Today I realized I loved my body.
I pedaled a total of 130km from Lake Rotorua to Kaiteriteri so I could make it to Abel Tasman a bit earlier, and perhaps, to Nelson too. My legs were tired. Each hill felt twice as steep as it was. It was as if I had a parachute on all day. But I pedaled on, taking many breaks, and not rushing myself when I wanted to look at the cows or eat a snack while sitting down instead of on the bike.
At Kaiteriteri, I went for a swim. I was bloated from the heat and hard day, but realized after a couple of hours I only cared about the bloating for the minor discomfort it caused me- I had no care at all for how it made me look.
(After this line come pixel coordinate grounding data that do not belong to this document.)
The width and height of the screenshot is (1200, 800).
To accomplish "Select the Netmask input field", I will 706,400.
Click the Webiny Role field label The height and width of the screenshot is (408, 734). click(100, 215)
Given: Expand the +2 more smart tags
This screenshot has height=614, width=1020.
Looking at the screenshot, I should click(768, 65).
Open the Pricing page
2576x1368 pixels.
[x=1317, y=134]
I realized I loved how my body looked. How it took me all the way from Lake Rotorua to Kaiteriteri in a single day. How, despite the hardship of the day, it kept up with my antics, pushing despite not wanting to. How, from all of the lakes I’ve dove into on this trip, my appearance never crossed my mind. The size of my stomach. Breasts, legs, and arms. I realized that I literally would just put on a swimsuit and go for a dip. No body checks. No sucking in. No tugging at my suit to go here or sit there.
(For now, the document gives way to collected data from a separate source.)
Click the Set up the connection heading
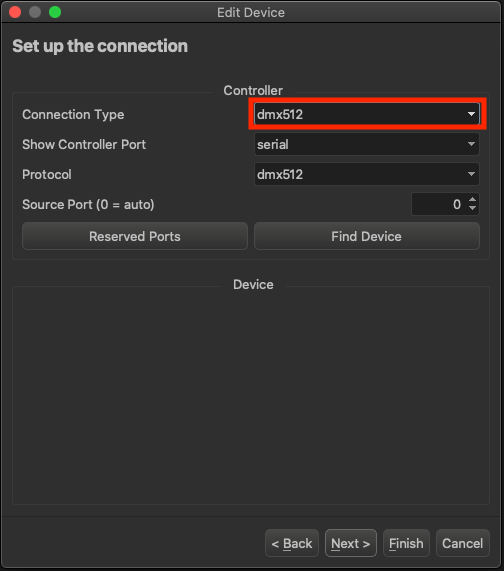 pyautogui.click(x=100, y=46)
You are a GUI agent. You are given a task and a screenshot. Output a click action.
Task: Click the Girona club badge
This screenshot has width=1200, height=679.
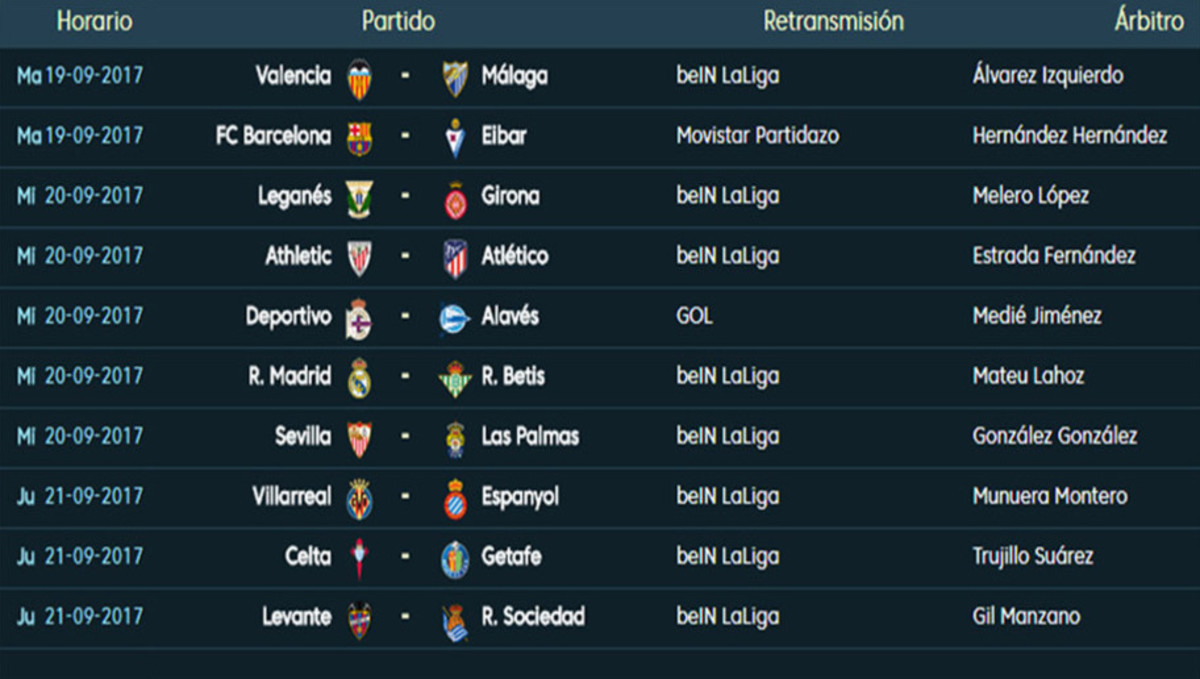pos(455,198)
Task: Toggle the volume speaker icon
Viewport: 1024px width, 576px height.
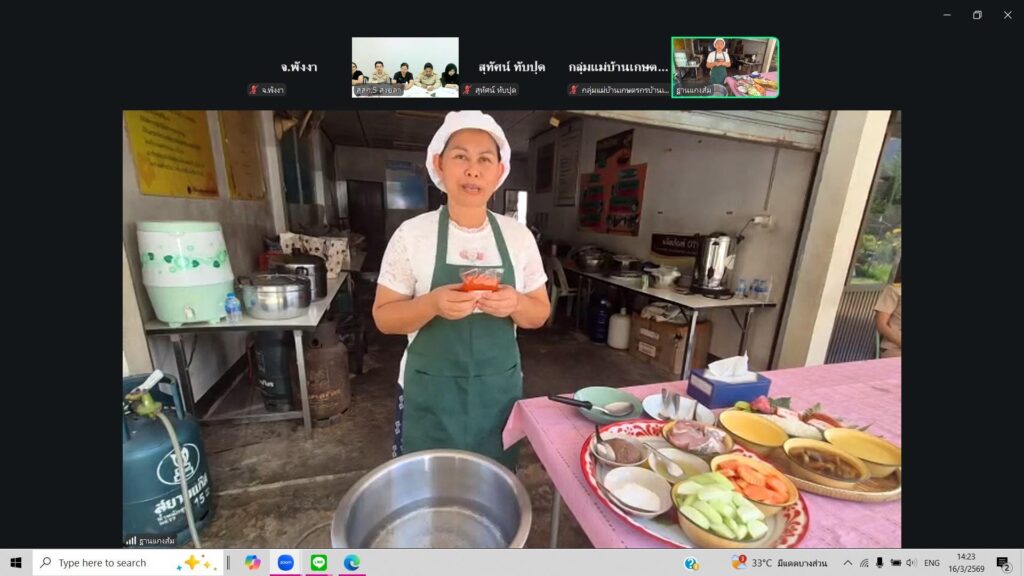Action: click(910, 563)
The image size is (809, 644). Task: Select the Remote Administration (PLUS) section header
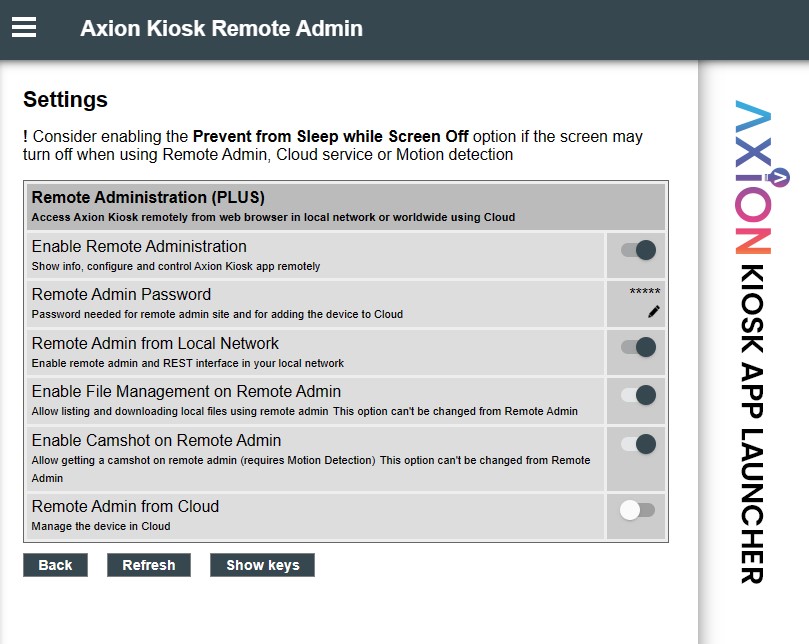(x=148, y=198)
When I was a sophomore in high school I began starving myself on the anorexic pursuit towards beauty, reaching 117lbs as a 5’10”, three season athlete. I would weigh myself over a dozen times a day. Before eating a snack, and right after. I would put dishes in the dishwasher to make it look like I had eaten breakfast. I would frantically give away food at lunch to friends. If I had seven servings of carbs instead of six, I would freak out, cry, and think I was a failure for lacking self control, and probably do a thirty minute ab routine in my bedroom, trying my best not to breath hard so no one would know what I was doing. The rituals I created, the tricks I learned, I could go on and on. I was deeply anorexic- a master in the art of self-starvation.
It took many years of work to heal my relationship with my body and food. I won’t go too deep into the details, but there were many ups and downs. Force feeding myself. Crying over fruit snacks. Binge eating at the college cafeteria. I have since found a homeostasis, and learned the art of intuitive eating.
After joining the pro-ana club at 14 years old, I can say now, at 24, that I have not possessed those horrid beliefs and tendencies for many years. My body is the vessel in which I will reside in until the day that I die. I take care of it, I nourish it, and it does incredible things every day. My body quite literally takes me across countries and continents through the art of pedal power. I love it for everything it has done for me.
To anyone out there fighting disordered eating, please know that things can and will get better.